Chairman, ERA Foundation
- In office 2001 – December 2012

Chairman, ERA Technology
- In office 1997–2003

Personal details
- Born: Alan Walter Rudge 17 October 1937 (age 88) London, England
- Occupation: Electrical engineer

= Alan Rudge =

British electrical engineer (born 1937)

Sir Alan Walter Rudge (born 17 October 1937, London) is a British electrical engineer. He was Chairman of the ERA Foundation from its formation until December 2012, after which he was appointed as the Foundation's President. In 2012 he also stepped down as chairman of the board of Management of the Royal Commission for the Exhibition of 1851, a position he had held for eleven years; he had succeeded Sir Denis Rooke and was himself succeeded by Bernard Taylor.

== Life ==
He earned a BSc from the London Polytechnic in 1964 and a PhD in Electrical Engineering from the University of Birmingham in 1968.
He was head of operations at British Telecommunications.
He was Chairman of the Engineering and Physical Sciences Research Council.
He is a past President of the Institution of Electrical Engineers and was Chairman of the Engineering Council.
He was appointed a Fellow of the Royal Academy of Engineering in 1984.
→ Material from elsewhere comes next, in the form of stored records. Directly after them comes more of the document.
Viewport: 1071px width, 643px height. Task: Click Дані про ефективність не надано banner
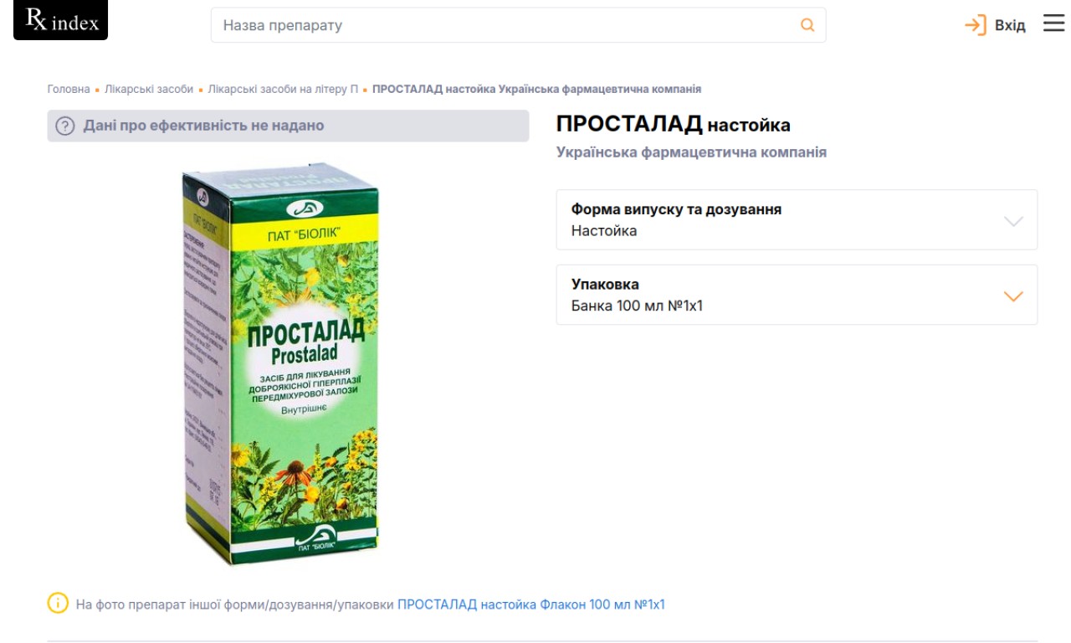[x=288, y=126]
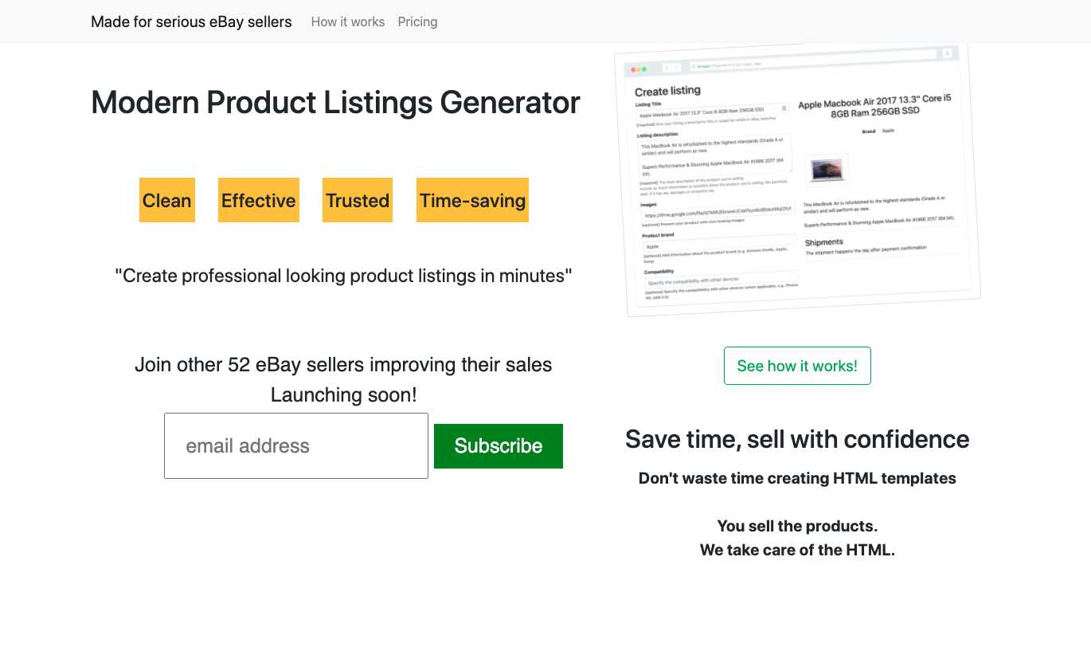The image size is (1091, 651).
Task: Click the Made for serious eBay sellers link
Action: (191, 22)
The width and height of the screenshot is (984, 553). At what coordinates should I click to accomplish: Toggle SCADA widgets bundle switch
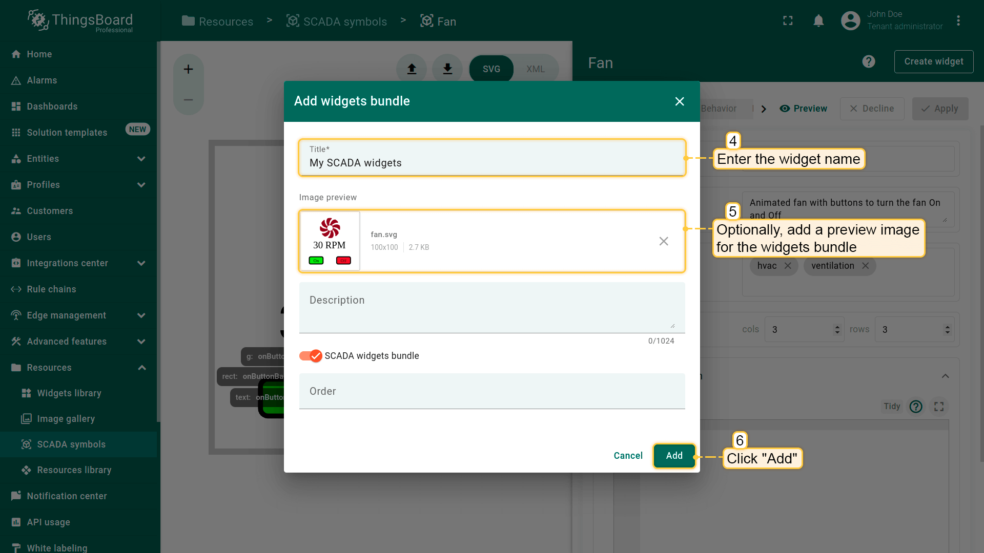point(311,356)
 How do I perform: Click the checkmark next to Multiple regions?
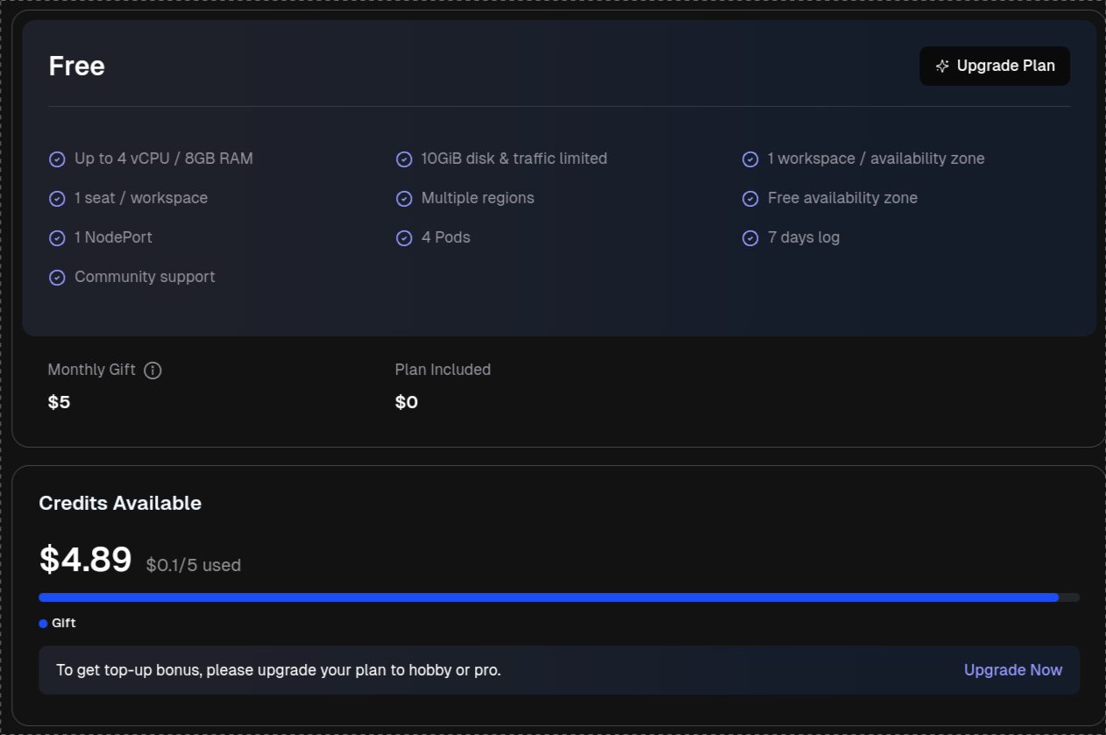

He was until July 2014 deputy chairman and senior independent director on the board of Experian plc.

In 1994 he was invited to deliver the MacMillan Memorial Lecture to the Institution of Engineers and Shipbuilders in Scotland. He chose the subject "Multimedia and the Information Superhighway".
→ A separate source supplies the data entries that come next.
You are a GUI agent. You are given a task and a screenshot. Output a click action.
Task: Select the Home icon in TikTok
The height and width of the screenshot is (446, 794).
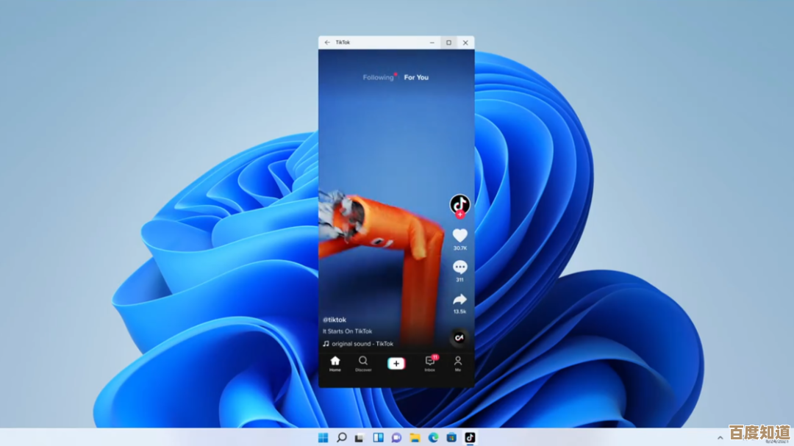[335, 363]
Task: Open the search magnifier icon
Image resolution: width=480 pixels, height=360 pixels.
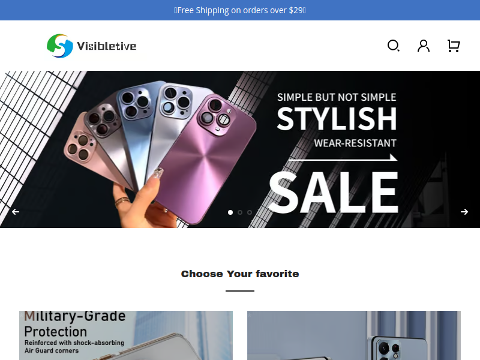Action: tap(394, 46)
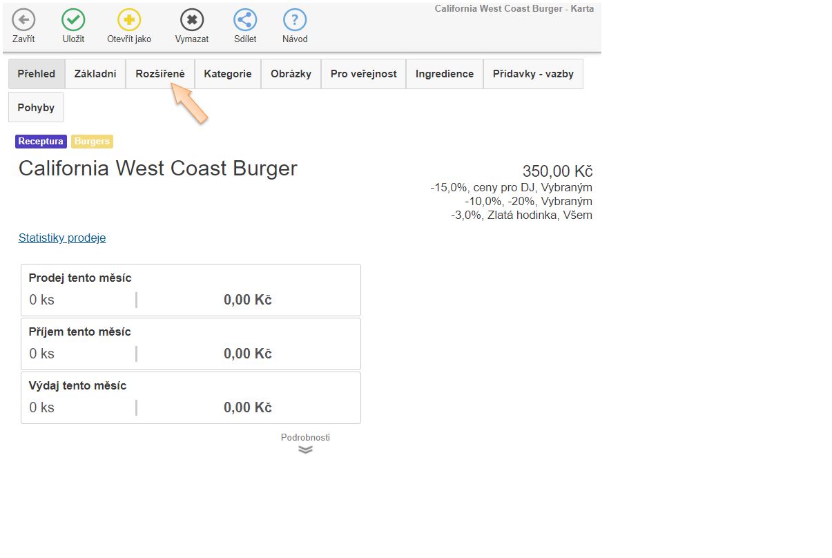The width and height of the screenshot is (832, 558).
Task: Select the Přídavky - vazby tab
Action: (533, 74)
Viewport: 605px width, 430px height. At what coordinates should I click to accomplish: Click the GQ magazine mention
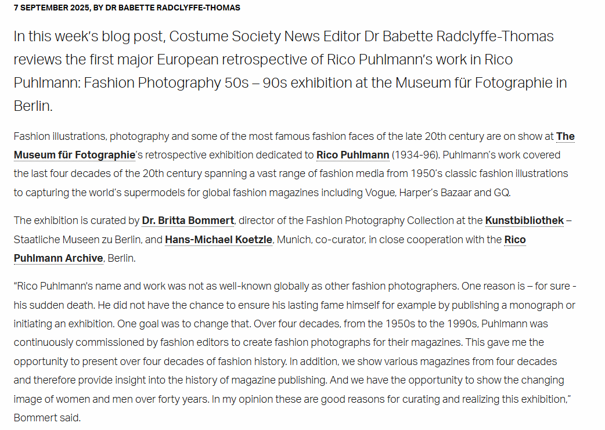[x=502, y=192]
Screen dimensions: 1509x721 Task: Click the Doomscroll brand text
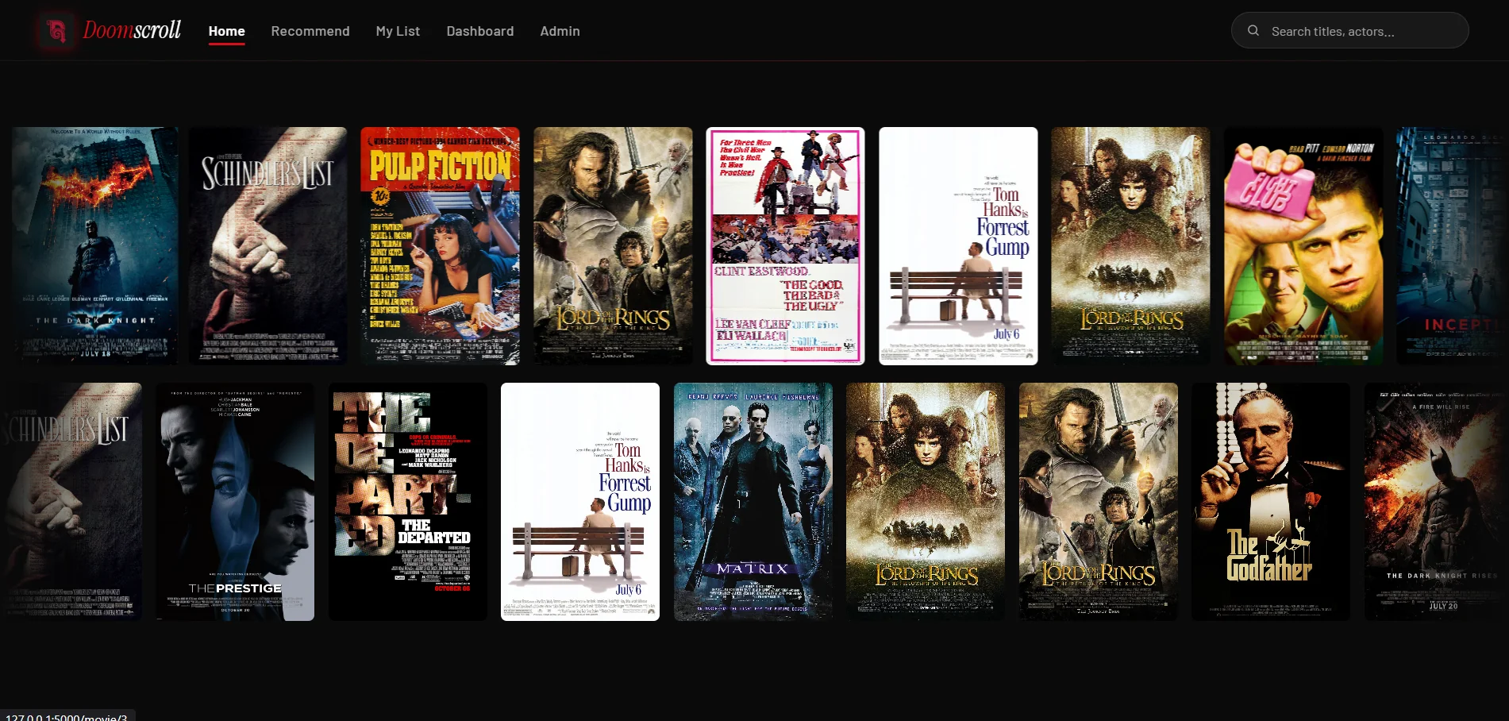click(x=132, y=30)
In 1995, he was awarded an honorary doctorate of science by the University of Bath.

In the New Year Honours list for 2000 he was appointed Knight Bachelor for services to Engineering Research and to Industry.

== Climate change ==
He is a member of the academic advisory council of the Global Warming Policy Foundation, a climate change denial think tank chaired by Nigel Lawson.

In 2010 he organized a petition of 43 denialists (about 3% of the membership) challenging the Royal Society's "unnecessarily alarmist position" on climate change. He told The Times that "there is a lot of science to be done before we can be certain about climate change and before we impose upon ourselves the huge economic burden of cutting emissions." The revised guidance was published in September 2010 and its lead conclusion was "There is strong evidence that changes in greenhouse gas concentrations due to human activity are the dominant cause of the global warming that has taken place over the last half century".